> Written request 1
Write out the rows that follow the Diego Rivera text, from the row containing "Zoom out the map with minus button" up to and including the row containing "click(x=1774, y=28)".

────────

Diego Rivera and his wife Frida Kahlo (photographer: Carl Van Vechten)

Diego is perhaps best known by the world public for painting a vast mural in the 1930s featuring early communist leaders juxtaposed with the Founding Fathers of the United States in the lobby of the Rockefeller Building. That work was quickly destroyed by angry Rockefeller staff people before it could be completed in that location; see the movie Cradle Will Rock for a reenactment.

Background

Rivera was of Jewish Converso heritage and Catholic upbringing, but a professed atheist and communist for most, if not all, of his life. He is said to be regarded in Latin America today as a folk hero. From a common-law marriage to the artist Angelina Beloff he had a son, Diego Jr., who did not survive infancy, and from a relationship with the Russian emigrée painter Marie Vorobieff-Stebelska (Marevna) he also had a daughter, Marika Rivera. His marriage to the Mexican painter Frida Kahlo was childless after a miscarriage, but he nevertheless spent a rocky lifetime relationship with her.

Early career in Europe

On his arrival in Europe in 1907 Rivera initially went to study in Barcelona, Spain, and from there proceeded to Paris, France, to live and work with the great gathering of artists in Montparnasse, especially at La Ruche, where his friend Amedeo Modigliani painted his portrait in 1914.[1] The circle of close friends that included further Ilya Ehrenburg, Chaim Soutine, Modigliani's wife Jeanne Hébuterne, Max Jacob, gallery owner Leopold Zborowski, and Moise Kisling, was captured for posterity by Marie Vorobieff-Stebelska (Marevna) in her painting "Homage to Friends from Montparnasse" (1962).[2]

Paris in those years was witnessing the emergence of cubism in paintings by such eminent painters as Picasso, Braque and Cezanne. From 1913 to 1918 Rivera himself enthusiastically embraced this new school of art, as his masterly cubist paintings from this time demonstrate. His paintings began to attract attention; and was able to display them at several exhibitions.

Career in Mexico

In 1920 Rivera left France and, travelling via Italy, returned in 1921 to Mexico, where he continued his prolific career as an artist. Having been born in Guanajuato, he now became involved in the new Mexican mural movement. With such Mexican artists as José Clemente Orozco, David Alfaro Siqueiros, and Rufino Tamayo, and the French artist Jean Charlot, he began to experiment with fresco painting on large walls. Rivera soon developed his own style of large, simplified figures and bold colours. He had also become interested in left-wing politics. Thus when he painted his first mural, he presented ethnic Mexican subjects in a political context. Many of his murals deal symbolically with Mexican society and thought after the country's 1910 Revolution. His art, in a fashion similar to the stellae of the Maya tell stories. One mural “En el Arsenal” 'in the arsenal' [3] which shows to the left Vittorio Vidale, Tina Modotti (holding an ammunition belt), and Julio Antonio Mella (with hat) is said by some to elucidate the political murder of Mella. Rivera's radical political beliefs, his attacks on the church, and clergy, as well as his flirtations with trotskyites and left wing assassins made him a controversial figure even in communist circles. Some of Rivera's best murals are in the National Palace in Mexico City and at the National Agricultural School in Chapingo, near Texcoco.

Later work abroad

 
Detroit Industry, North Wall, 1932-33. Detroit Institute of Arts.

────────

> Written request 2
Name the artists who, according to the Diego Rivera text, took part with Rivera in his first experiments with fresco painting on large walls.

────────

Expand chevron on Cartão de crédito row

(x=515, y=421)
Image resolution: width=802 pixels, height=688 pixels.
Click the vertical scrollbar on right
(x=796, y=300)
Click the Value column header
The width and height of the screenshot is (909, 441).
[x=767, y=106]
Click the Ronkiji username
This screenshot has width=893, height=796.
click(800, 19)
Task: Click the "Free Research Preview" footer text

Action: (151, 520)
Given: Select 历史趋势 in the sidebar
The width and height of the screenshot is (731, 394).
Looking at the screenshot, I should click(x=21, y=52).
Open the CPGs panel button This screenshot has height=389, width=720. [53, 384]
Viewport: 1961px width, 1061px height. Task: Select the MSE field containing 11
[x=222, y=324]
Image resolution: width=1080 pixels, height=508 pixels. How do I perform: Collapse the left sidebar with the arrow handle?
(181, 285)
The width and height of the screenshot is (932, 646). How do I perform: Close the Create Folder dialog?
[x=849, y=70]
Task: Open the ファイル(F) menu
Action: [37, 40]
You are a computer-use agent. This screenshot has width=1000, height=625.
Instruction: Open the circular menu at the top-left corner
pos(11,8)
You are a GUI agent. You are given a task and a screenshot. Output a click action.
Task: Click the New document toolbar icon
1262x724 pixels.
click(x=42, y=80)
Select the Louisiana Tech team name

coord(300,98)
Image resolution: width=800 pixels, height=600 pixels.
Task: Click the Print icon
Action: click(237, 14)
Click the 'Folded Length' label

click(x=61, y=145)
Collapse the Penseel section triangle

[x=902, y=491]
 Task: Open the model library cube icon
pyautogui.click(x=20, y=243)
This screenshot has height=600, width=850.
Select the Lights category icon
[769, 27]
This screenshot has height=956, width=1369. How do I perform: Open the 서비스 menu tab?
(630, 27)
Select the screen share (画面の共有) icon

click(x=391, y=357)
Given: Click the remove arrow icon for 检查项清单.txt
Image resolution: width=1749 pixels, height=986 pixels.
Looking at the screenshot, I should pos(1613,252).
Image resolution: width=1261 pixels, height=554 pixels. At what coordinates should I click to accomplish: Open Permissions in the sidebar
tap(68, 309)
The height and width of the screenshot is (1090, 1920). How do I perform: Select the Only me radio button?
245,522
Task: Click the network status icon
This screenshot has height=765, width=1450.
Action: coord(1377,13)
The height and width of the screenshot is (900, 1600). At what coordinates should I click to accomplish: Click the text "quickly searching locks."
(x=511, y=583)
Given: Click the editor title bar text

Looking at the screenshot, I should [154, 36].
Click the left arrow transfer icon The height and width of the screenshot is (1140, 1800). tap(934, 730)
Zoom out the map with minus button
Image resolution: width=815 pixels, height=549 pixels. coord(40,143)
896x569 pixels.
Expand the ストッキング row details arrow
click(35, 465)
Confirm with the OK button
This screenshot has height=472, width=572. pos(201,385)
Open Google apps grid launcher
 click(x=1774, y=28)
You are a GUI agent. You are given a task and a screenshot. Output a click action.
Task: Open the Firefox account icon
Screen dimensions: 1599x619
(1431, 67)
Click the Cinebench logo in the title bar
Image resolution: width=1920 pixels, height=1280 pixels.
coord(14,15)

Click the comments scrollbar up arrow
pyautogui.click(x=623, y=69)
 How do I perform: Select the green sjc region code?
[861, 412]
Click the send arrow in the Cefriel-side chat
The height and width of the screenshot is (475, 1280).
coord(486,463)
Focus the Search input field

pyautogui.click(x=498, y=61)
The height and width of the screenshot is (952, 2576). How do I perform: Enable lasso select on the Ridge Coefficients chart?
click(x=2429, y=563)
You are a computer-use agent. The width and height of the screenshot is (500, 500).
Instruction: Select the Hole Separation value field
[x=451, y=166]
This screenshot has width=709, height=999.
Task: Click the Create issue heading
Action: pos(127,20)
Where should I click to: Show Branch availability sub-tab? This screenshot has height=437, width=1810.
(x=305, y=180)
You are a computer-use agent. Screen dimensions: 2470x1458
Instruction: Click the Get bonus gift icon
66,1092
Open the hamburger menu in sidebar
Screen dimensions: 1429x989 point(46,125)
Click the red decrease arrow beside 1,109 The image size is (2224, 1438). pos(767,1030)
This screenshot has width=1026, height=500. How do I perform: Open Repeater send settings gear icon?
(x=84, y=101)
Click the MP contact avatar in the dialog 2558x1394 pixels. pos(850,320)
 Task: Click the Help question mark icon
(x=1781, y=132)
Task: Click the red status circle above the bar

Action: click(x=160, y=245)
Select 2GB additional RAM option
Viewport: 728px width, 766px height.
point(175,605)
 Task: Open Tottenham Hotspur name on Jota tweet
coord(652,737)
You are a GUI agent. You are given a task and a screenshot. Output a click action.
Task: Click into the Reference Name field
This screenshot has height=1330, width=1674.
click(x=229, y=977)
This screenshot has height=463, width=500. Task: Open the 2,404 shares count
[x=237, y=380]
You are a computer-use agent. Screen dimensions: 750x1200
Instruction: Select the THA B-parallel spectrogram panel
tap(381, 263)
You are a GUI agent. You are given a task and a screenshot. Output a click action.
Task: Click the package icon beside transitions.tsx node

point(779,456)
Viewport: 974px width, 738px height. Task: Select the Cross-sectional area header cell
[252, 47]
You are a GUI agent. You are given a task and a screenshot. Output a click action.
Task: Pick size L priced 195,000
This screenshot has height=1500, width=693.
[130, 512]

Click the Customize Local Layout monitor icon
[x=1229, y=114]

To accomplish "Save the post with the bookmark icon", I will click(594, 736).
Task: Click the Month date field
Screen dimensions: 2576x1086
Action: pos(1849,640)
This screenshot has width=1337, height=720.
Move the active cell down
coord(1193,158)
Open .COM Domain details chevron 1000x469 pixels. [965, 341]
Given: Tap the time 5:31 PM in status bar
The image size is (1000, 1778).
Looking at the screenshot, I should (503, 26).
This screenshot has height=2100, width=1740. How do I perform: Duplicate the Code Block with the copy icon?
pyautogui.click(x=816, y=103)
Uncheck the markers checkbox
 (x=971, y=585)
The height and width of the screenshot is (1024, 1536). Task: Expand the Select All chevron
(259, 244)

────────

> Written answer 1
Zoom out the map with minus button
Image resolution: width=815 pixels, height=549 pixels. coord(40,143)
896x569 pixels.
Expand the ストッキング row details arrow
click(35, 465)
Confirm with the OK button
This screenshot has height=472, width=572. pos(201,385)
Open Google apps grid launcher
 click(x=1774, y=28)

> Written answer 2
José Clemente Orozco, David Alfaro Siqueiros, Rufino Tamayo, Jean Charlot